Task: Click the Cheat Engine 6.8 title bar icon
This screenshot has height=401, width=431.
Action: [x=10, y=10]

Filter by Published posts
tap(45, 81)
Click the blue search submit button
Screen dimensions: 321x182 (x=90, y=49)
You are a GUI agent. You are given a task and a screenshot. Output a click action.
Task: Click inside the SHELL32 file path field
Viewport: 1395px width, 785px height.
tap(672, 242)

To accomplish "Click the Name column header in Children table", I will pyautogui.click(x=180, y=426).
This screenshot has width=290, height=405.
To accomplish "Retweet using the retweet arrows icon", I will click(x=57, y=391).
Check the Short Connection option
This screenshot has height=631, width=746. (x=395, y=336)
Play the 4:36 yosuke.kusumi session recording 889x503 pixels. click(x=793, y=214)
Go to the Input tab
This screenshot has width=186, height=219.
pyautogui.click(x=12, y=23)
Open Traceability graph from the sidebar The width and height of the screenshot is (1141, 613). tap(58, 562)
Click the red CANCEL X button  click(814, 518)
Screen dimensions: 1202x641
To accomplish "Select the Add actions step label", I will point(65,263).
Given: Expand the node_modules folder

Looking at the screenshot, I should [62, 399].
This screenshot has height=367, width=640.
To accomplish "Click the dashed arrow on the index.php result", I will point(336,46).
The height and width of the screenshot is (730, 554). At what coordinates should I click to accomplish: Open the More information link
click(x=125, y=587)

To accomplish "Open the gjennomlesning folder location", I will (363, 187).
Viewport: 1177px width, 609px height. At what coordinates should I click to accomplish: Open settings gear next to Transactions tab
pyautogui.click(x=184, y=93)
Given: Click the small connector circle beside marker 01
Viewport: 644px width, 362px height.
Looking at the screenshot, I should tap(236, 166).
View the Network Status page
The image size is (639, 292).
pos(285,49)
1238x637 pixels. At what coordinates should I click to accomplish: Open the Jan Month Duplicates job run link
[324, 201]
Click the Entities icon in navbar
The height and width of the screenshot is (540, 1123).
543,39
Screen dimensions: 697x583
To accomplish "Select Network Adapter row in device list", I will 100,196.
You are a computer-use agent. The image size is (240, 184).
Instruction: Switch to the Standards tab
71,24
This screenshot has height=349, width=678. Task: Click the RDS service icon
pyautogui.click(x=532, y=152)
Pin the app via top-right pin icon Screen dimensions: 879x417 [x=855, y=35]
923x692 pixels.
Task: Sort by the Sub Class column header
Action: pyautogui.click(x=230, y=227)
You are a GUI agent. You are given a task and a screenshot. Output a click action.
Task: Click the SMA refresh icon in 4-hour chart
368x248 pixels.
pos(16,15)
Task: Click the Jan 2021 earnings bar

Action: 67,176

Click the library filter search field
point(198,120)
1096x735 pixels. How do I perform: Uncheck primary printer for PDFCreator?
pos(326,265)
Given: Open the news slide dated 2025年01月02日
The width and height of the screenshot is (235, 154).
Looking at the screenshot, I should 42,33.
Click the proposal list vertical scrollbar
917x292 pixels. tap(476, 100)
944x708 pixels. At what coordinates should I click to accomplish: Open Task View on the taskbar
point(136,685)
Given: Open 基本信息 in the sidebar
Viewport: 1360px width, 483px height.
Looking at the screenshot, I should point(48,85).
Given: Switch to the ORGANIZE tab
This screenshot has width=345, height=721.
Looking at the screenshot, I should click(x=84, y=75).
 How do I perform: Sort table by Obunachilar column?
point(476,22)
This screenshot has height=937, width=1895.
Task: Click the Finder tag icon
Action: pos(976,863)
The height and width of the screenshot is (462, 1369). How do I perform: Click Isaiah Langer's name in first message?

....................

What is being asked
Rewrite the records above, renaming every "Viewport" to "Display" and leaving everything else unchanged.

Task answer
Task: Click the Cheat Engine 6.8 title bar icon
This screenshot has height=401, width=431.
Action: [x=10, y=10]

Filter by Published posts
tap(45, 81)
Click the blue search submit button
Screen dimensions: 321x182 (x=90, y=49)
You are a GUI agent. You are given a task and a screenshot. Output a click action.
Task: Click inside the SHELL32 file path field
Display: 1395px width, 785px height.
tap(672, 242)

To accomplish "Click the Name column header in Children table", I will pyautogui.click(x=180, y=426).
This screenshot has width=290, height=405.
To accomplish "Retweet using the retweet arrows icon", I will click(x=57, y=391).
Check the Short Connection option
This screenshot has height=631, width=746. (x=395, y=336)
Play the 4:36 yosuke.kusumi session recording 889x503 pixels. click(x=793, y=214)
Go to the Input tab
This screenshot has width=186, height=219.
pyautogui.click(x=12, y=23)
Open Traceability graph from the sidebar The width and height of the screenshot is (1141, 613). tap(58, 562)
Click the red CANCEL X button  click(814, 518)
Screen dimensions: 1202x641
To accomplish "Select the Add actions step label", I will point(65,263).
Given: Expand the node_modules folder

Looking at the screenshot, I should [62, 399].
This screenshot has height=367, width=640.
To accomplish "Click the dashed arrow on the index.php result", I will point(336,46).
The height and width of the screenshot is (730, 554). At what coordinates should I click to accomplish: Open the More information link
click(x=125, y=587)

To accomplish "Open the gjennomlesning folder location", I will (363, 187).
Display: 1177px width, 609px height. At what coordinates should I click to accomplish: Open settings gear next to Transactions tab
pyautogui.click(x=184, y=93)
Given: Click the small connector circle beside marker 01
Display: 644px width, 362px height.
Looking at the screenshot, I should tap(236, 166).
View the Network Status page
The image size is (639, 292).
pos(285,49)
1238x637 pixels. At what coordinates should I click to accomplish: Open the Jan Month Duplicates job run link
[324, 201]
Click the Entities icon in navbar
The height and width of the screenshot is (540, 1123).
543,39
Screen dimensions: 697x583
To accomplish "Select Network Adapter row in device list", I will 100,196.
You are a computer-use agent. The image size is (240, 184).
Instruction: Switch to the Standards tab
71,24
This screenshot has height=349, width=678. Task: Click the RDS service icon
pyautogui.click(x=532, y=152)
Pin the app via top-right pin icon Screen dimensions: 879x417 [x=855, y=35]
923x692 pixels.
Task: Sort by the Sub Class column header
Action: pyautogui.click(x=230, y=227)
You are a GUI agent. You are given a task and a screenshot. Output a click action.
Task: Click the SMA refresh icon in 4-hour chart
368x248 pixels.
pos(16,15)
Task: Click the Jan 2021 earnings bar

Action: 67,176

Click the library filter search field
point(198,120)
1096x735 pixels. How do I perform: Uncheck primary printer for PDFCreator?
pos(326,265)
Given: Open the news slide dated 2025年01月02日
The width and height of the screenshot is (235, 154).
Looking at the screenshot, I should 42,33.
Click the proposal list vertical scrollbar
917x292 pixels. tap(476, 100)
944x708 pixels. At what coordinates should I click to accomplish: Open Task View on the taskbar
point(136,685)
Given: Open 基本信息 in the sidebar
Display: 1360px width, 483px height.
Looking at the screenshot, I should point(48,85).
Given: Switch to the ORGANIZE tab
This screenshot has width=345, height=721.
Looking at the screenshot, I should click(x=84, y=75).
 How do I perform: Sort table by Obunachilar column?
point(476,22)
This screenshot has height=937, width=1895.
Task: Click the Finder tag icon
Action: pos(976,863)
The height and width of the screenshot is (462, 1369). How do I perform: Click Isaiah Langer's name in first message?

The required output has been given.